# [Action item]
Please return all of the entries below exactly as they are written.

# [Source records]

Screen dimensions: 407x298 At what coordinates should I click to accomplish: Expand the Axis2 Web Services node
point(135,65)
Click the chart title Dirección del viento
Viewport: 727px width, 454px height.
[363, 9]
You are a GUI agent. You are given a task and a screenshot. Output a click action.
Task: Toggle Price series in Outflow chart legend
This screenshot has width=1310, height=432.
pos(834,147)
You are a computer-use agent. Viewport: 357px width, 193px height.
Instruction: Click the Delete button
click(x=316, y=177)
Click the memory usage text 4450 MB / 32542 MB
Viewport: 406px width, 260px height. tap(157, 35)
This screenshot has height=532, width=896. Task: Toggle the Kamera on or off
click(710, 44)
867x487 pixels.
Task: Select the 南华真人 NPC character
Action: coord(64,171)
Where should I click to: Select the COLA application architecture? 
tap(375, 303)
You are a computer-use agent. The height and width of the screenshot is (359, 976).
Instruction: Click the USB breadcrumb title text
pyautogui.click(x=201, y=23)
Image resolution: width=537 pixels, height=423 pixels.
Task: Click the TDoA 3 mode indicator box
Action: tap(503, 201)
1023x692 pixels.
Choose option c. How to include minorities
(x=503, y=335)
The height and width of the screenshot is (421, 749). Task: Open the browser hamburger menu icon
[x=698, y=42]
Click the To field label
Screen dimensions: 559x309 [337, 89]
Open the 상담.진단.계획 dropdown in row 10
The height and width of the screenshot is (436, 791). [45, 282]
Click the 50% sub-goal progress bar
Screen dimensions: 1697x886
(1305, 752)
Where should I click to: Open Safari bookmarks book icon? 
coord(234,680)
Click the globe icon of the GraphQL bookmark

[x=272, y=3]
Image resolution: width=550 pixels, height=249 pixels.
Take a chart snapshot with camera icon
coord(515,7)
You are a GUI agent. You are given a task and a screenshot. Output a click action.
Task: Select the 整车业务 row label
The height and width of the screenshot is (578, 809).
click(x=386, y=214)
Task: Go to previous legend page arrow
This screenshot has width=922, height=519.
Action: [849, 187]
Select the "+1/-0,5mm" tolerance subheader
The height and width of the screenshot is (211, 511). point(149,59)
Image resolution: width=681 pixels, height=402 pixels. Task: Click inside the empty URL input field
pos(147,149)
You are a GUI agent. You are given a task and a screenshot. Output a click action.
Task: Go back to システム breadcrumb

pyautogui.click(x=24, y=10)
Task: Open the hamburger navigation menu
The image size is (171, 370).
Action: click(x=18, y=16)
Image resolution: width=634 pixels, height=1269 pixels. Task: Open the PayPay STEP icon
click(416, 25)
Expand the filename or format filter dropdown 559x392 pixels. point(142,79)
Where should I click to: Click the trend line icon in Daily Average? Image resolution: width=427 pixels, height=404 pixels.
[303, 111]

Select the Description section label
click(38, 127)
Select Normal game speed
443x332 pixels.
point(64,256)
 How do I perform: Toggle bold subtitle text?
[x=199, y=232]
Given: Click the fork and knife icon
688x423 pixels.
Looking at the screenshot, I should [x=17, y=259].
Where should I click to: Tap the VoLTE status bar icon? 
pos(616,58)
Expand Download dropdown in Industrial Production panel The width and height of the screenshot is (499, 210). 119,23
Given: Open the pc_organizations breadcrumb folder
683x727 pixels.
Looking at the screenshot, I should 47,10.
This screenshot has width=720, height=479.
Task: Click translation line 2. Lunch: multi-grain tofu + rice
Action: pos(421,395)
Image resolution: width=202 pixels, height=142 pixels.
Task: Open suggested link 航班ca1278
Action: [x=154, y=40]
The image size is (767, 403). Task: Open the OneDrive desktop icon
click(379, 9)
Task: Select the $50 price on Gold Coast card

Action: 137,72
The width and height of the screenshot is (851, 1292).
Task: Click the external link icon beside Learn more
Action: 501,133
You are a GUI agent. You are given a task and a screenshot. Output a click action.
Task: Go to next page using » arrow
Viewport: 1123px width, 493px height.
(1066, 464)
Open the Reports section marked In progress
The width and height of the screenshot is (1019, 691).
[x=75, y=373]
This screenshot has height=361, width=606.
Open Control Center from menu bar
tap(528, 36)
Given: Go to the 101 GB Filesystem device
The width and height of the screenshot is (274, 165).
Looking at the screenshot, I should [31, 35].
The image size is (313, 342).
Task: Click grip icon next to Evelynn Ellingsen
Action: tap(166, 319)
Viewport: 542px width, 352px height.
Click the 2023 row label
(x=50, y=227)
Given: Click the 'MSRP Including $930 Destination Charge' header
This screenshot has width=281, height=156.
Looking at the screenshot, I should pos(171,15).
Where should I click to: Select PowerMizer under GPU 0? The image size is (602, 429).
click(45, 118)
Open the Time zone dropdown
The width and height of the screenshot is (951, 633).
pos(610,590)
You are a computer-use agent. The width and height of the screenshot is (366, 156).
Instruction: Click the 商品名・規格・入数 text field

# [Answer to the exercise]
Screen dimensions: 407x298 At what coordinates should I click to accomplish: Expand the Axis2 Web Services node
point(135,65)
Click the chart title Dirección del viento
Viewport: 727px width, 454px height.
[363, 9]
You are a GUI agent. You are given a task and a screenshot. Output a click action.
Task: Toggle Price series in Outflow chart legend
This screenshot has width=1310, height=432.
pos(834,147)
You are a computer-use agent. Viewport: 357px width, 193px height.
Instruction: Click the Delete button
click(x=316, y=177)
Click the memory usage text 4450 MB / 32542 MB
Viewport: 406px width, 260px height. tap(157, 35)
This screenshot has height=532, width=896. Task: Toggle the Kamera on or off
click(710, 44)
867x487 pixels.
Task: Select the 南华真人 NPC character
Action: coord(64,171)
Where should I click to: Select the COLA application architecture? 
tap(375, 303)
You are a computer-use agent. The height and width of the screenshot is (359, 976).
Instruction: Click the USB breadcrumb title text
pyautogui.click(x=201, y=23)
Image resolution: width=537 pixels, height=423 pixels.
Task: Click the TDoA 3 mode indicator box
Action: tap(503, 201)
1023x692 pixels.
Choose option c. How to include minorities
(x=503, y=335)
The height and width of the screenshot is (421, 749). Task: Open the browser hamburger menu icon
[x=698, y=42]
Click the To field label
Screen dimensions: 559x309 [337, 89]
Open the 상담.진단.계획 dropdown in row 10
The height and width of the screenshot is (436, 791). [45, 282]
Click the 50% sub-goal progress bar
Screen dimensions: 1697x886
(1305, 752)
Where should I click to: Open Safari bookmarks book icon? 
coord(234,680)
Click the globe icon of the GraphQL bookmark

[x=272, y=3]
Image resolution: width=550 pixels, height=249 pixels.
Take a chart snapshot with camera icon
coord(515,7)
You are a GUI agent. You are given a task and a screenshot. Output a click action.
Task: Select the 整车业务 row label
The height and width of the screenshot is (578, 809).
click(x=386, y=214)
Task: Go to previous legend page arrow
This screenshot has width=922, height=519.
Action: [849, 187]
Select the "+1/-0,5mm" tolerance subheader
The height and width of the screenshot is (211, 511). point(149,59)
Image resolution: width=681 pixels, height=402 pixels. Task: Click inside the empty URL input field
pos(147,149)
You are a GUI agent. You are given a task and a screenshot. Output a click action.
Task: Go back to システム breadcrumb

pyautogui.click(x=24, y=10)
Task: Open the hamburger navigation menu
The image size is (171, 370).
Action: click(x=18, y=16)
Image resolution: width=634 pixels, height=1269 pixels. Task: Open the PayPay STEP icon
click(416, 25)
Expand the filename or format filter dropdown 559x392 pixels. point(142,79)
Where should I click to: Click the trend line icon in Daily Average? Image resolution: width=427 pixels, height=404 pixels.
[303, 111]

Select the Description section label
click(38, 127)
Select Normal game speed
443x332 pixels.
point(64,256)
 How do I perform: Toggle bold subtitle text?
[x=199, y=232]
Given: Click the fork and knife icon
688x423 pixels.
Looking at the screenshot, I should [x=17, y=259].
Where should I click to: Tap the VoLTE status bar icon? 
pos(616,58)
Expand Download dropdown in Industrial Production panel The width and height of the screenshot is (499, 210). 119,23
Given: Open the pc_organizations breadcrumb folder
683x727 pixels.
Looking at the screenshot, I should 47,10.
This screenshot has width=720, height=479.
Task: Click translation line 2. Lunch: multi-grain tofu + rice
Action: pos(421,395)
Image resolution: width=202 pixels, height=142 pixels.
Task: Open suggested link 航班ca1278
Action: [x=154, y=40]
The image size is (767, 403). Task: Open the OneDrive desktop icon
click(379, 9)
Task: Select the $50 price on Gold Coast card

Action: 137,72
The width and height of the screenshot is (851, 1292).
Task: Click the external link icon beside Learn more
Action: 501,133
You are a GUI agent. You are given a task and a screenshot. Output a click action.
Task: Go to next page using » arrow
Viewport: 1123px width, 493px height.
(1066, 464)
Open the Reports section marked In progress
The width and height of the screenshot is (1019, 691).
[x=75, y=373]
This screenshot has height=361, width=606.
Open Control Center from menu bar
tap(528, 36)
Given: Go to the 101 GB Filesystem device
The width and height of the screenshot is (274, 165).
Looking at the screenshot, I should [31, 35].
The image size is (313, 342).
Task: Click grip icon next to Evelynn Ellingsen
Action: tap(166, 319)
Viewport: 542px width, 352px height.
Click the 2023 row label
(x=50, y=227)
Given: Click the 'MSRP Including $930 Destination Charge' header
This screenshot has width=281, height=156.
Looking at the screenshot, I should pos(171,15).
Where should I click to: Select PowerMizer under GPU 0? The image size is (602, 429).
click(45, 118)
Open the Time zone dropdown
The width and height of the screenshot is (951, 633).
pos(610,590)
You are a computer-use agent. The width and height of the screenshot is (366, 156).
Instruction: Click the 商品名・規格・入数 text field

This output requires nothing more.